A garden shower is a luxury that anyone with a little free space can afford. Its installation is not difficult. With just a few parts and a bit of tinkering you can enjoy a cool shower on a summer day. With a few tips you can quickly set up a shower in your garden.
If you want to install a drain that connects to your home’s sewer system, you’ll need to do this work before building your shower tray, and the base will need to have a mesh filter and be properly sloped to direct water to the drain.

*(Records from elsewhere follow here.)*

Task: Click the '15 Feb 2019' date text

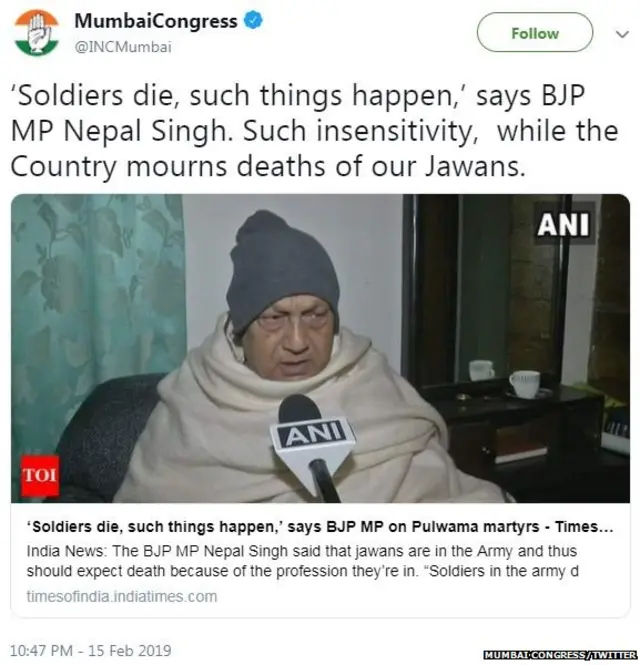Action: click(x=130, y=651)
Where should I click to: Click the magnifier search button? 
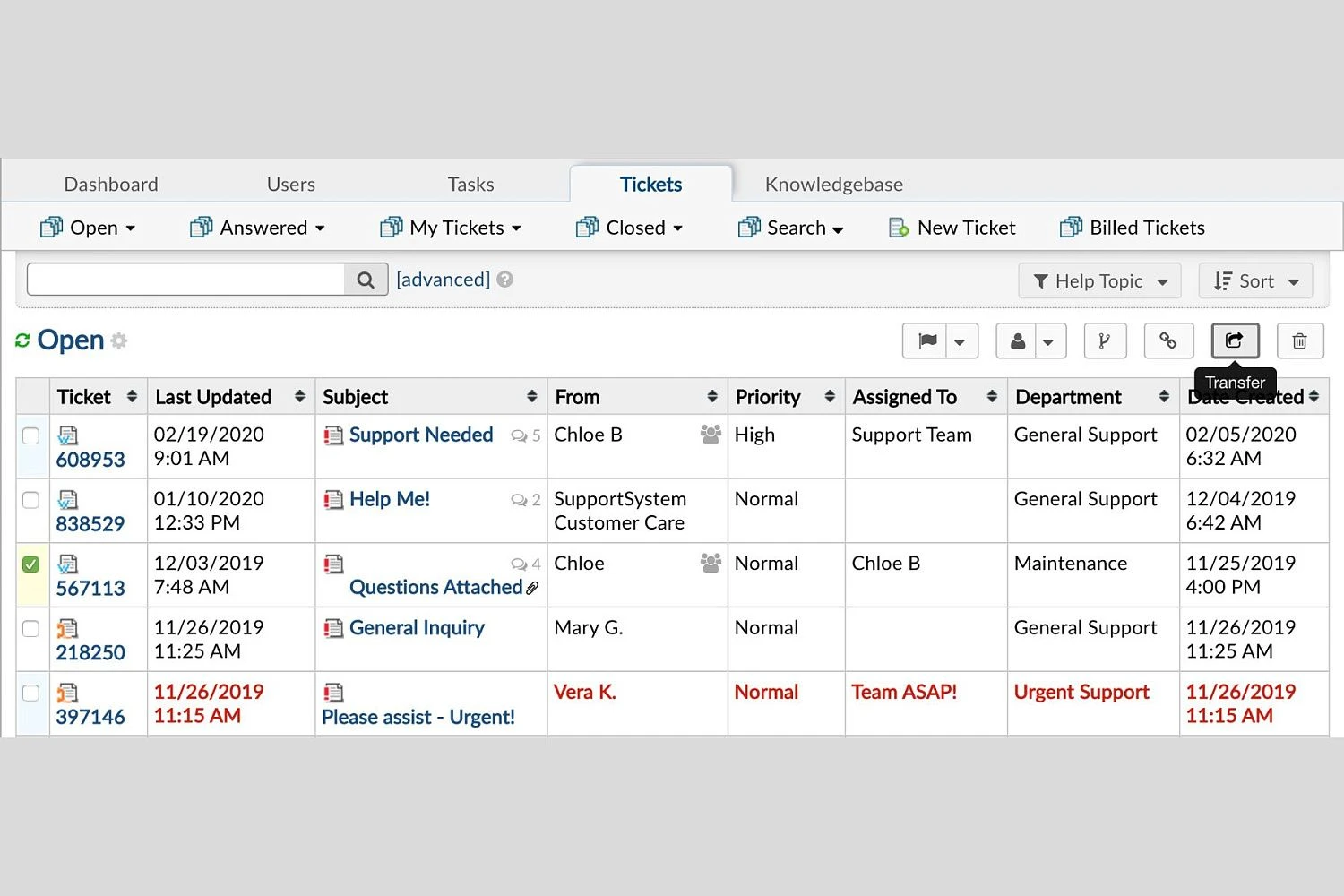[x=366, y=280]
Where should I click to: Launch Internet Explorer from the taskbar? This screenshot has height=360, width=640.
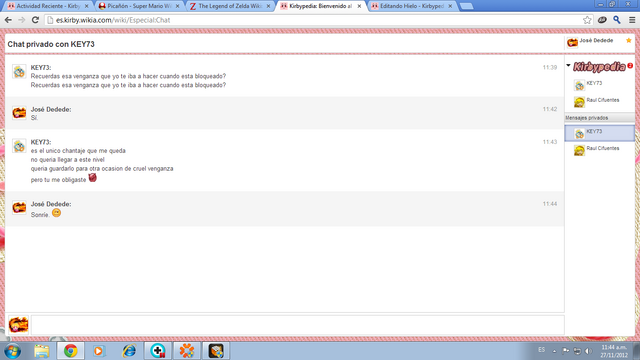(x=129, y=351)
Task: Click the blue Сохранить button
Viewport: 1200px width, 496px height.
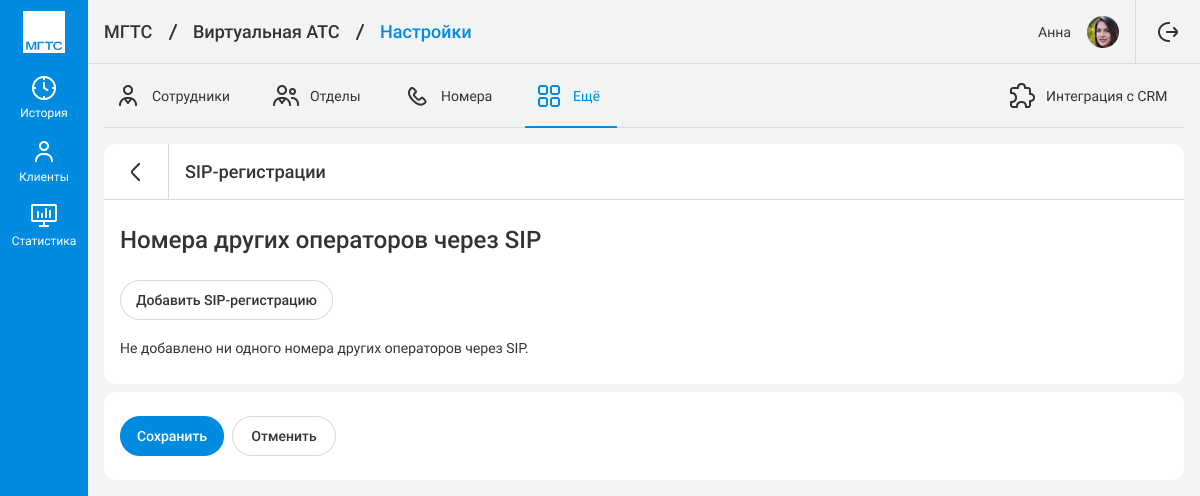Action: [x=171, y=436]
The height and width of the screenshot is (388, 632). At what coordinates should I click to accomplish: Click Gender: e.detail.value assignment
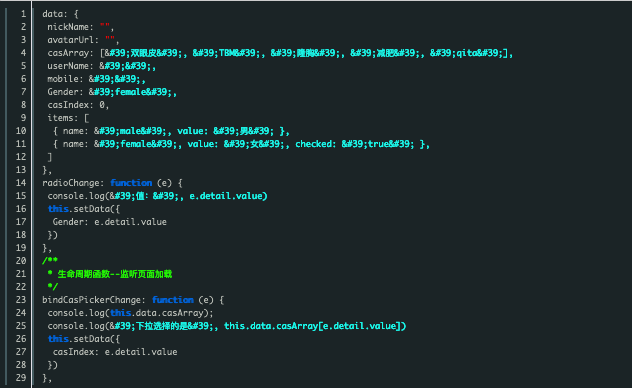click(110, 222)
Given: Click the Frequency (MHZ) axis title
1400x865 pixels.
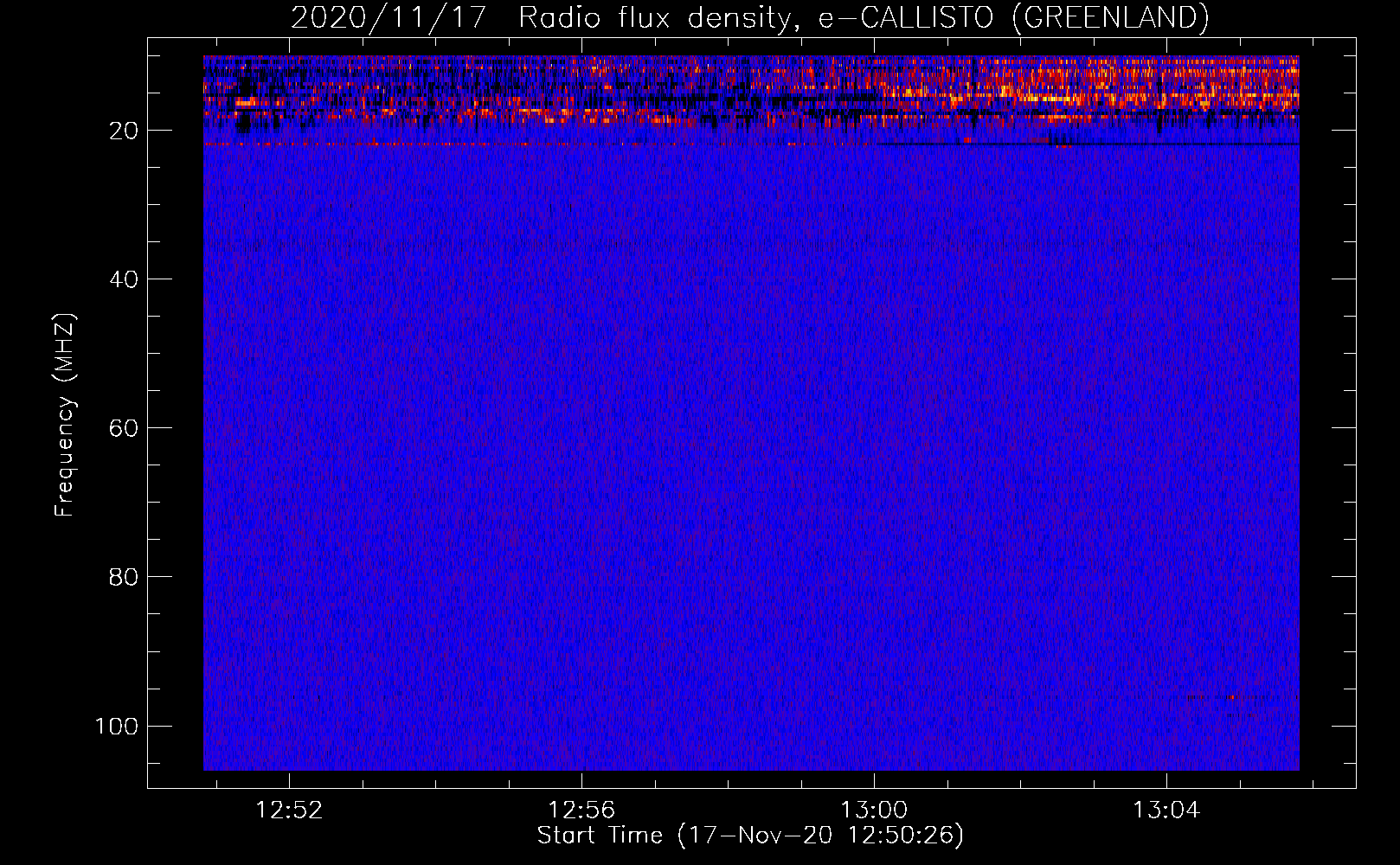Looking at the screenshot, I should click(x=65, y=414).
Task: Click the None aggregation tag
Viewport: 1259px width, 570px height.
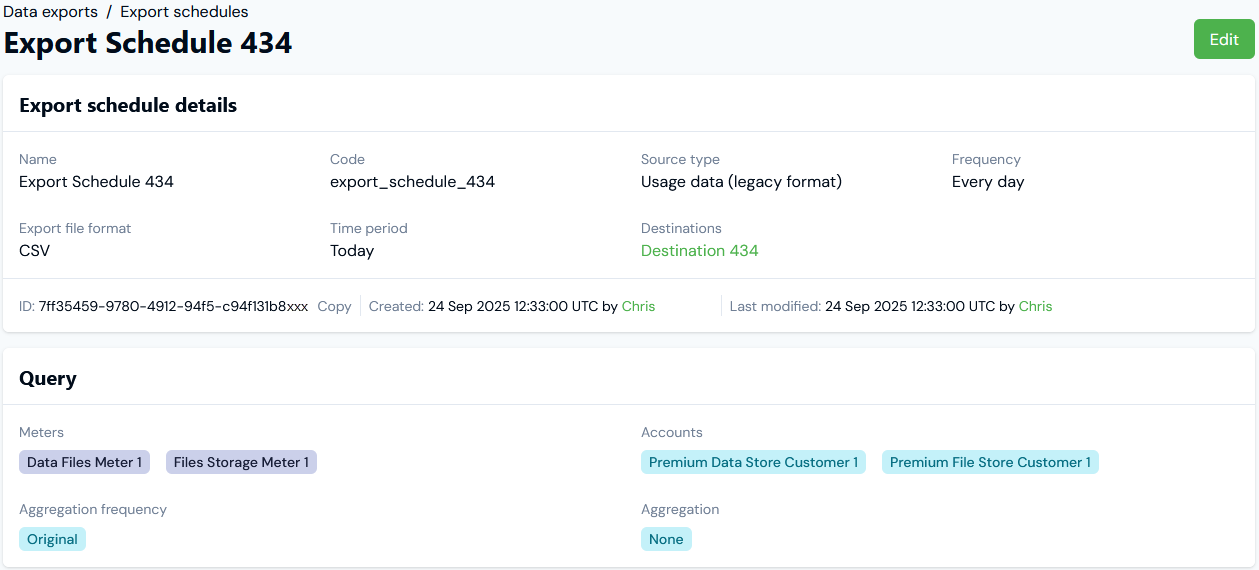Action: point(666,539)
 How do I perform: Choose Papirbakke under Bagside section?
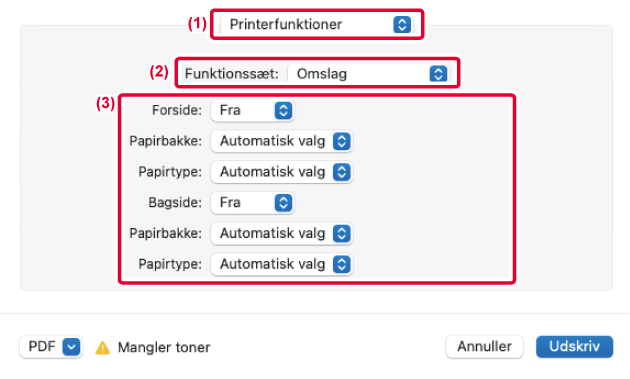pyautogui.click(x=282, y=234)
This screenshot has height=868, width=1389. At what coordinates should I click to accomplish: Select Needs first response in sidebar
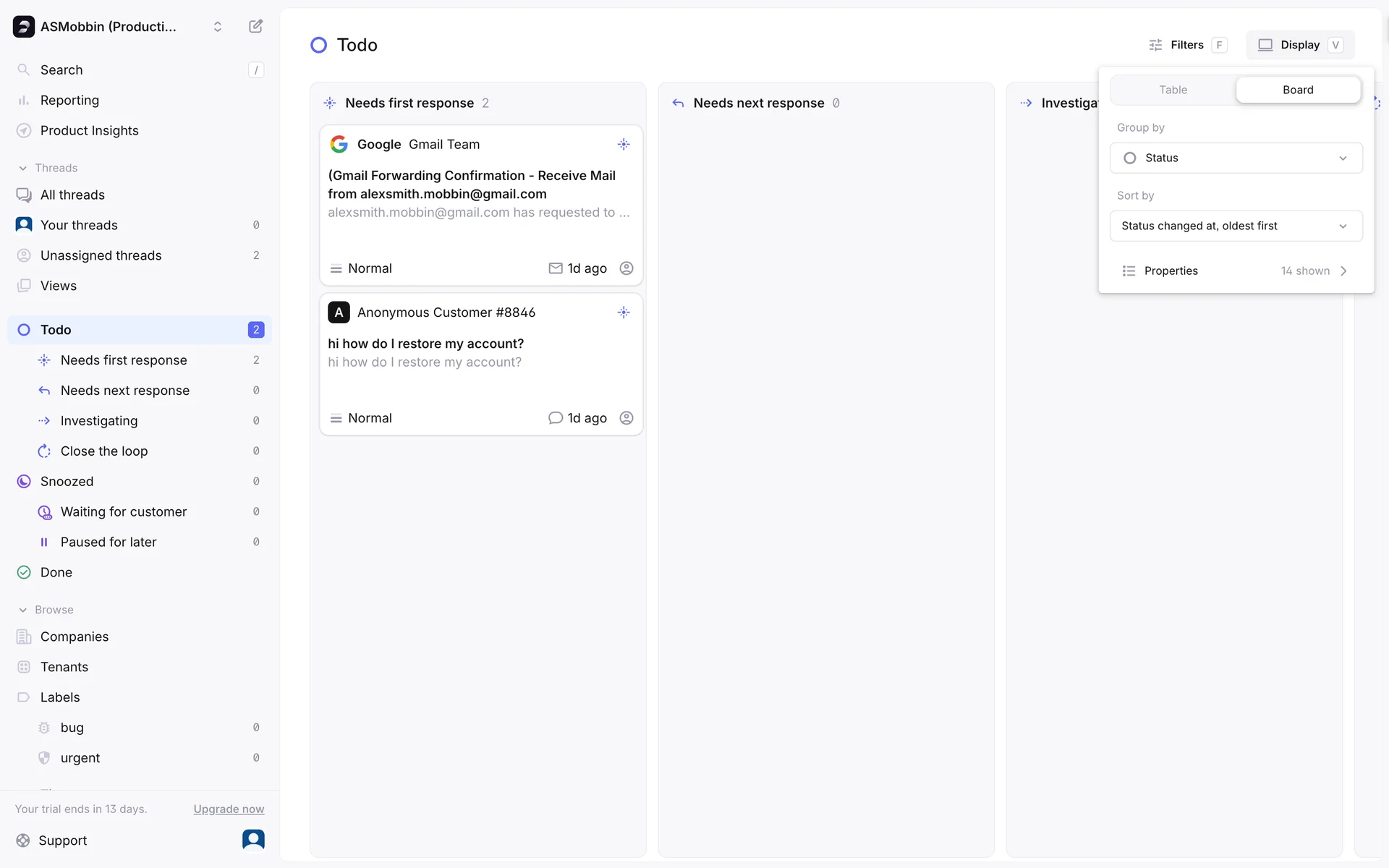124,360
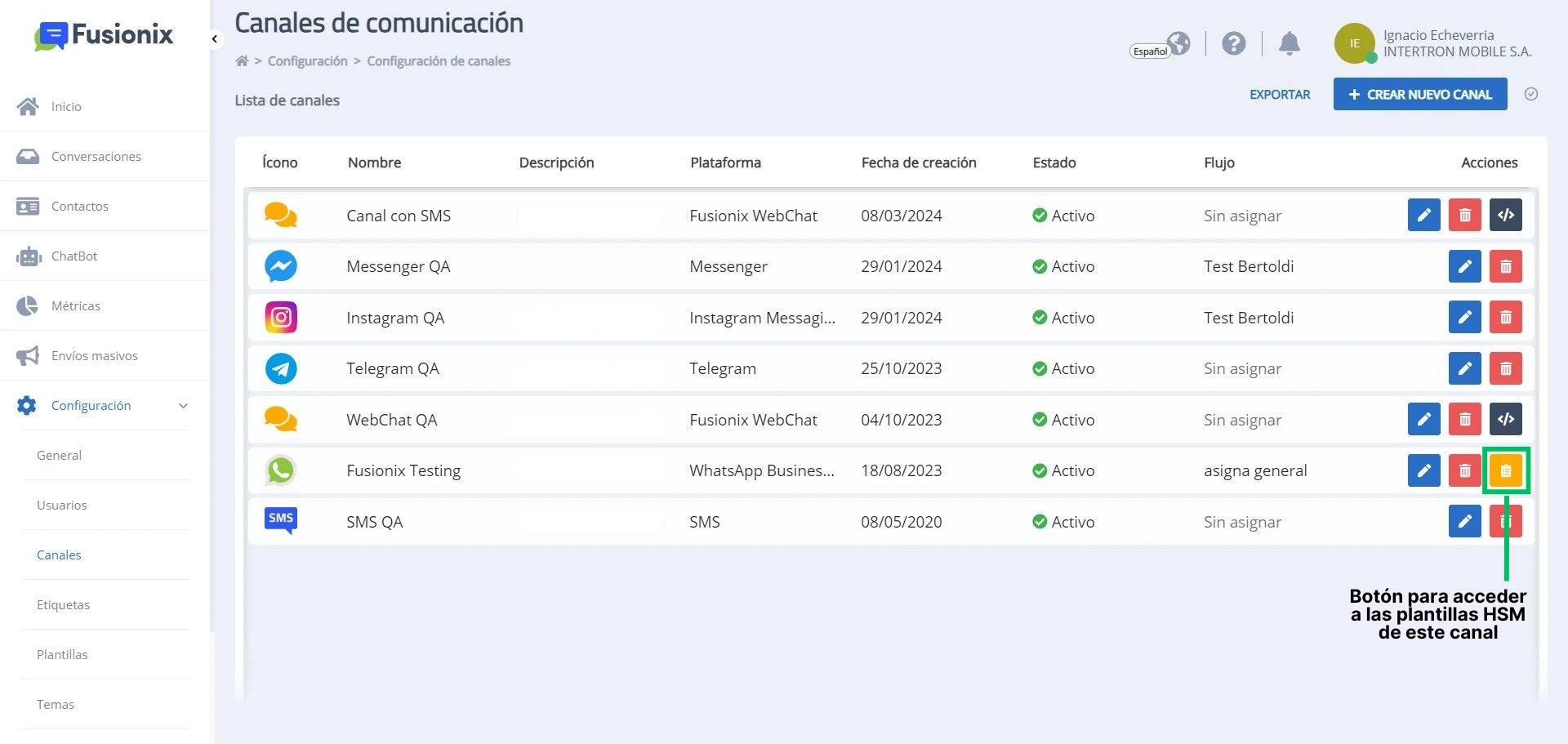Edit the Telegram QA channel

tap(1464, 368)
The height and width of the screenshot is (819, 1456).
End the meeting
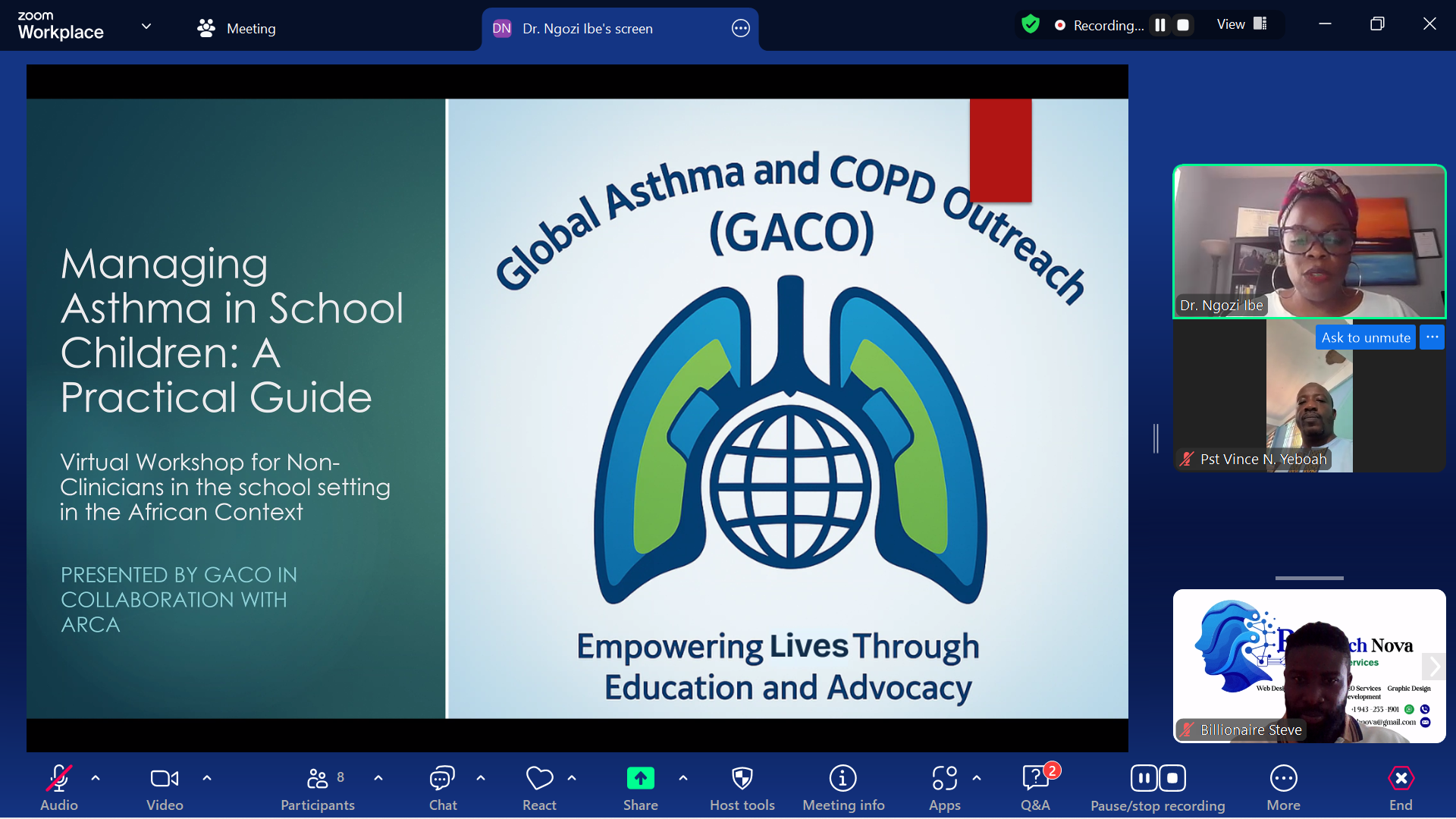coord(1401,778)
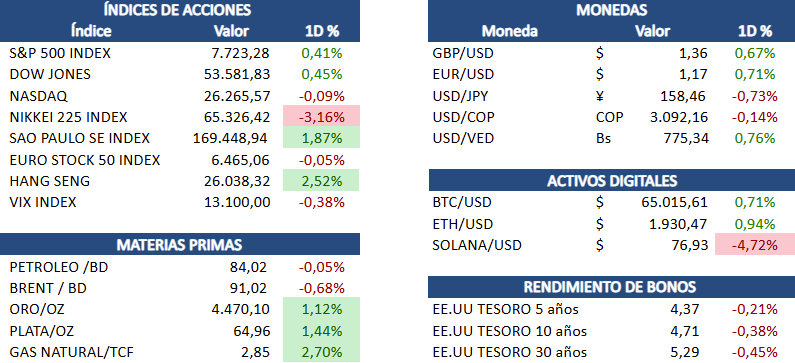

In this case, it’s best to build the base out of concrete, which is easy to form and will last a long time outdoors
Unless you place your shower on flat, well-draining soil (preferably grass-covered) or on a patio, you’ll need to build a shower tray, as a stable, flat base is essential for safe and comfortable shower use.
Make the base out of concrete or another non-porous material if your shower has a drain. If not, there are two options that allow water to soak into the ground: cement block and wood or composite planks
>> See also: Shade zone. Pergolas and sun poles
If you’re going to outfit your shower with a shower enclosure or screen, it’s time to build it – especially the back wall so you can install the shower handset and valve. Build it out of wood, rigid vinyl, or other material strong enough to support the shower head and heating unit. If you’re placing an outdoor shower in front of a fence or next to a house, you can mount the valve and shower handset on siding, an existing fence post, or fence trim.
Enclosure construction is another opportunity to get creative. It can be a wood shed (preferably finished on the inside with a mold-resistant waterproof seal), an artful shed with siding on the outside and tile on the inside, or a simple railing made of bamboo. A shower door or curtain is optional, but a good idea if you want complete privacy and protection from cold air.
Head and valve
This part of the job is easy if you’re using a freestanding shower because all you have to do is place it on the ground where you want it. If you don’t plan to move it, you should stabilize it. Drive a metal post or rebar into the ground with a hammer and attach the shower riser to it with cable ties.
When installing the outdoor shower valve and handset, attach the valve, riser and shower handset to the back wall with copper pipe clamps. If you want the riser to be hidden, mount it to the back of the wall, then drill holes for the valve and shower arm.
Connect the water
When installing a freestanding shower with a hose inlet, simply screw the garden hose to the faucet and the other end to the shower. Turn off the water at the tap and leave it on so you can control the flow of water from the handset. If you’re using a solar shower, the heating tank will need to fill up and remain in full sunlight for several hours before the water is hot enough to take a bath.
If you install a tankless water heater nearby to power your shower, connect the water heater’s outputs to the shower valve inlets using PEX tubing. Screw or solder appropriate PEX connectors, such as female threaded adapters, to the outlets and inlets. Cut the PEX tubing to the appropriate length with a pipe cutter, push the ends onto the connectors and crimp with a crimping tool. The inlet of a tankless water heater is usually a male or female pipe thread and a garden hose can be connected to it with a pipe adapter.